A. Calculate the amount of work done by the gas. (Given that $1Lbar=100J)$

B. If the same expansion were carried out reversibly, will the work done be higher or lower than the earlier case?

Here, one needs to compare the work done in expanding an ideal gas from $10L$ to $50L$ in one step or finite step with the work done by the same gas in an infinite step or in reversible manner.

$\text{Calculating work done by gas}$

Given data:

$P=2bar$
$V_1=initialvolume=10L$
$V_2=finalvolume=50L$

The process is carried out in one step, i.e. finite step. So, it is irreversible process

$\therefore W=-p_{ext}\left(\Delta V\right)$

$w=workdonebysystemduringexpansion$

$p_{ext}=changeinvolume$

$\Delta V=Changeinvolume$

$\therefore W=-2bar(V_2–V_1)$

$=-2bar(50-10)L$ $=-80Lbar$

$(1Lbar=100J$
$80Lbar=8000J)$

$\therefore W=-8000J$ or $–8kJ$

The negative sign shows that work is done by the system on the surroundings, during expansion.

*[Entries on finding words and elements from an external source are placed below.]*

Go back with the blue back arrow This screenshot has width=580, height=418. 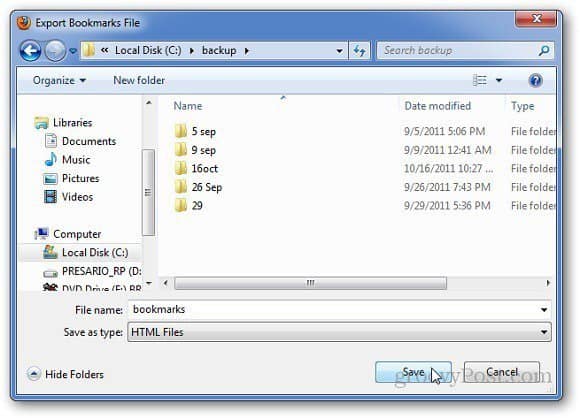click(30, 51)
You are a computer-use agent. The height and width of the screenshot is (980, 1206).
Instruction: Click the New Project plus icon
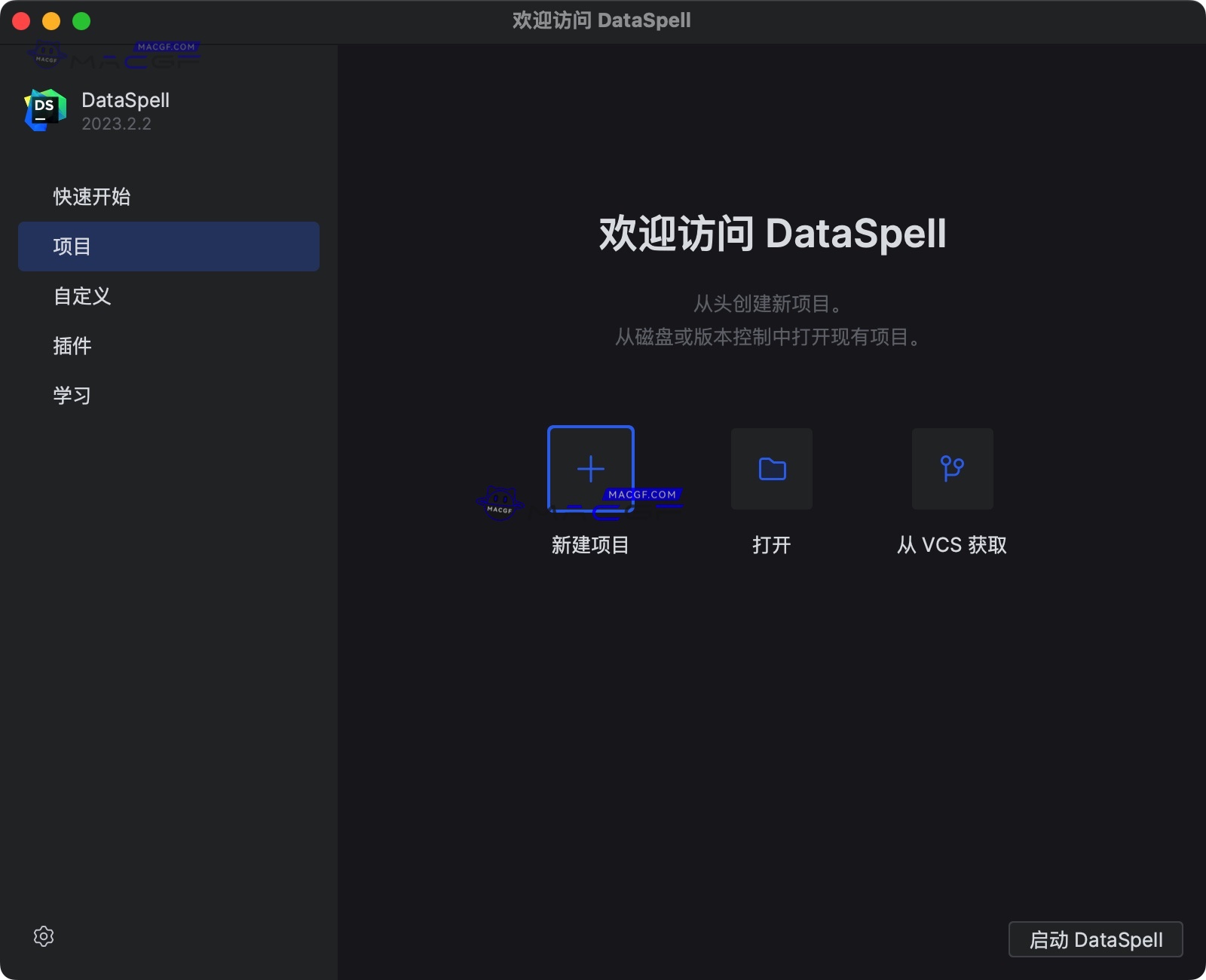coord(590,468)
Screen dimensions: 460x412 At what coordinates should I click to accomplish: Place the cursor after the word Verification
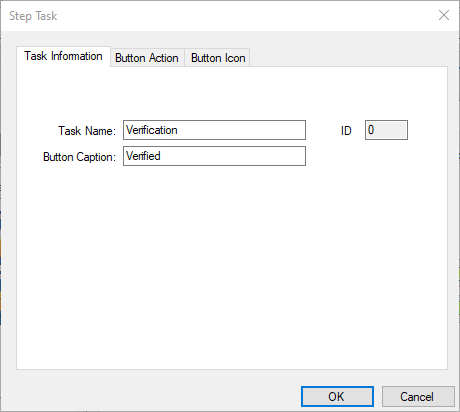(178, 130)
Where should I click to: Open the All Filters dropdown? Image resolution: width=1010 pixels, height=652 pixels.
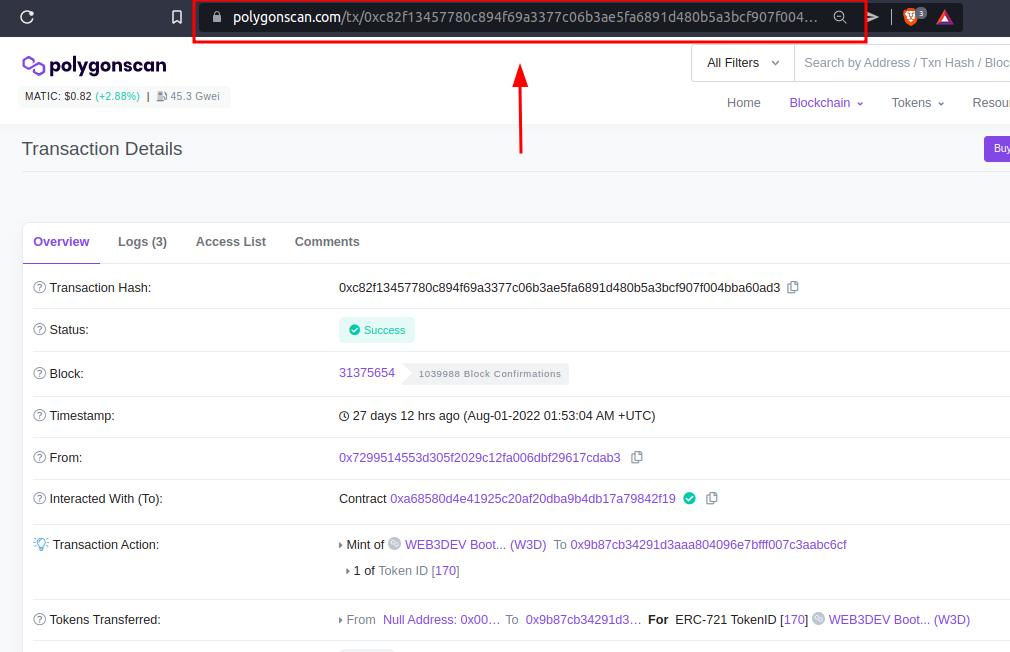tap(743, 63)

$\text{B. Work done comparison in reversible and irreversible process}$

Work done will be more in the reversible expansion because internal pressure and external pressure are almost same at every step or they vary infinitesimally.

i.e. Maximum work is obtained in reversible process than in irreversible process during expansion.

Hence the given problem is solved

i) Work done by the system during irreversible (one step) process $=-8KJ$

ii) But, more work is obtained in reversible (infinite steps) process during expansion.

This can also be confirmed from area under the $PV$ curve, that for reversible process maximum work is obtained in reversible way than irreversible during expansion.